From Visby’s cobbled streets, to the fig trees and butterflies of the botanical garden, there are plenty of reasons to visit the island of Gotland, says SEAN DODSON…
In the summer of 1862, Horace Marryat set sail from Stockholm for the Baltic island of Gotland. He’d set off to finish his book, One Year in Sweden, which would become one of England’s earliest foreign guidebooks and help pioneer the informal style of travel writing we know today. But when Marryat wrote that the limestone cliffs of Gotland were “as wild and romantic as the winds and waves can fashion them,” his chatty prose turned into pure poetry.
Gotland can do that to you. Lying halfway between Sweden and Estonia, it’s easy to become poetic about the ‘Queen of the Baltic’. Roughly the size of Lincolnshire, Gotland has a gentle climate and they say the roses still bloom as late as December. But then, they say the harbour is icebound one winter in seven, too.
To get there you have to fly to Stockholm and then take another plane – or better, a ferry – to the main city, Visby. Old history books tell of a fabulously wealthy walled city where window frames were made of silver and church windows encrusted with gems so bright that they could be seen at sea. The many legends of Gotland come steeped in poetry, but it is a little known fact that more Anglo-Saxon coins have been unearthed on the island than in the whole of the UK and Europe put together.

Job 1: In the travel piece on Gotland, why did Horace Marryat sail from Stockholm to the island in the summer of 1862?

Dataset records:
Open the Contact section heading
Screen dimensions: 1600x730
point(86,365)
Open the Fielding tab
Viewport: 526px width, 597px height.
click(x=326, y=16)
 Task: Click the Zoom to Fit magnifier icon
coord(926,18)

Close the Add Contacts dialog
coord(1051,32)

* * *

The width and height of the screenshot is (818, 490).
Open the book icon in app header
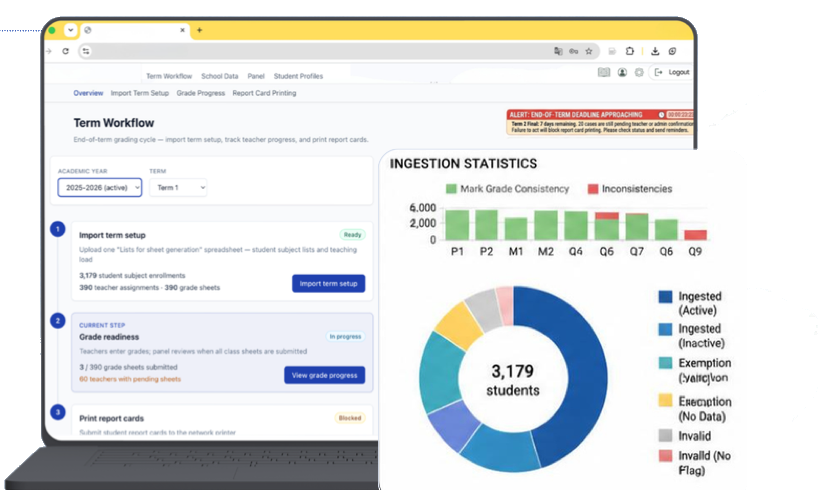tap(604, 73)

Job 2: Format the lines of the records between the line holding "Open the Contact section heading" and the line holding "coord(1051,32)", inclusive, as a numbered list, skipping blank lines.

Full answer 1: He set off to finish his book, One Year in Sweden.

Full answer 2:
1. Open the Contact section heading
2. Screen dimensions: 1600x730
3. point(86,365)
4. Open the Fielding tab
5. Viewport: 526px width, 597px height.
6. click(x=326, y=16)
7.  Task: Click the Zoom to Fit magnifier icon
8. coord(926,18)
9. Close the Add Contacts dialog
10. coord(1051,32)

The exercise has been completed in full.